The regulations on the cleaning and sterilization of re-usable medical instruments, in particular surgical instruments, place stringent demands requiring that the surgical instrument be able to be dismantled. In particular, the shaft and the manipulating device can generally be separated from each other. The manipulating device generally has at least two grip parts that are movable relative to each other, of which one is coupled to the shaft, and the other to a transmission rod arranged in the shaft. A movement of the two grip parts relative to each other results in a movement of the transmission rod in the shaft.
The proximal end of the transmission rod is designed in particular as a coupling element for releasable mechanical coupling to a grip part of the manipulating device.
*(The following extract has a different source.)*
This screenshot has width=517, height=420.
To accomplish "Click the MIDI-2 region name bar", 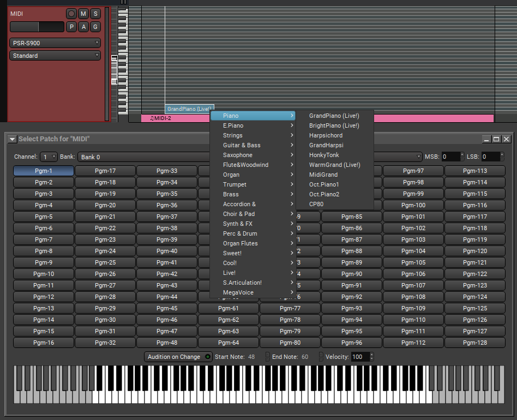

With different shaft diameters, transmission rods with different cross sections are used. Particularly if the transmission rod is connected to a tool separable from the shaft and can therefore be pulled out of the shaft in the distal direction, the size of the coupling element at the proximal end of the transmission rod depends on the cross section of the shaft.
In medical instruments for microinvasive interventions, there is a trend toward ever thinner shafts. This requires ever smaller coupling elements at the proximal ends of the transmission rods. Manipulating devices conventionally used with the same design for many different medical instruments can therefore no longer be used unchanged. Instead, the manipulating devices have to be modified and, in the worst case scenario, have to be adapted again and again to ever smaller coupling elements at proximal ends of transmission rods.